(Data items)
::::

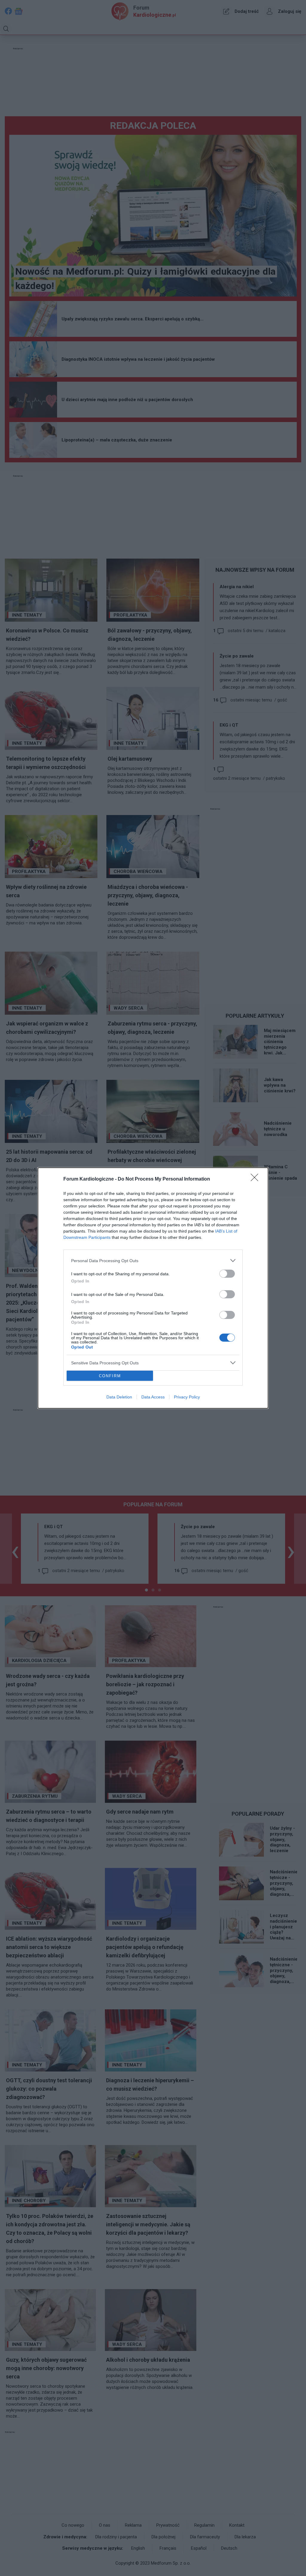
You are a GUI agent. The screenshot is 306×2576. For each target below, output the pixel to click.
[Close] (256, 1179)
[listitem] (153, 1260)
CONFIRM (110, 1376)
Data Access (153, 1397)
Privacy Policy (187, 1397)
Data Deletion (119, 1397)
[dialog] (153, 1288)
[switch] (227, 1274)
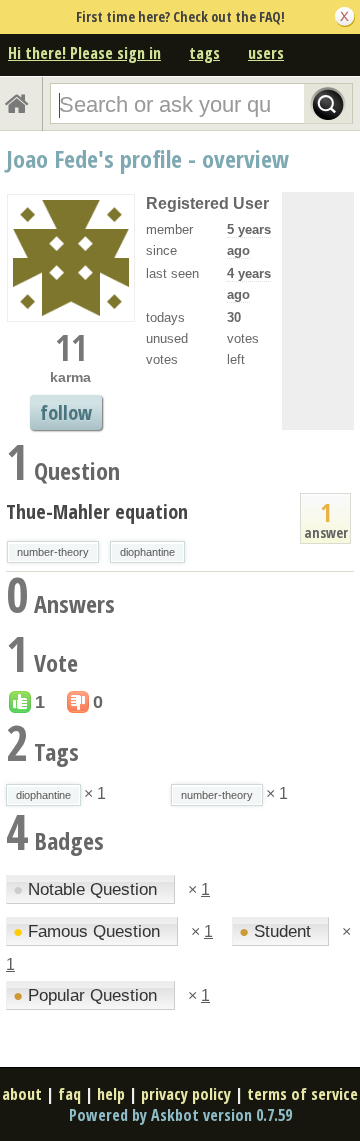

::::

_INSTRUCTIONS TO FOLLOW:_
Print all entries exactly; skip the pictures.

_WRITTEN RESPONSE:_
You are a GUI agent. The screenshot is 306×2576. For each target below, output the pixel to click.
[Close] (256, 1179)
[listitem] (153, 1260)
CONFIRM (110, 1376)
Data Access (153, 1397)
Privacy Policy (187, 1397)
Data Deletion (119, 1397)
[dialog] (153, 1288)
[switch] (227, 1274)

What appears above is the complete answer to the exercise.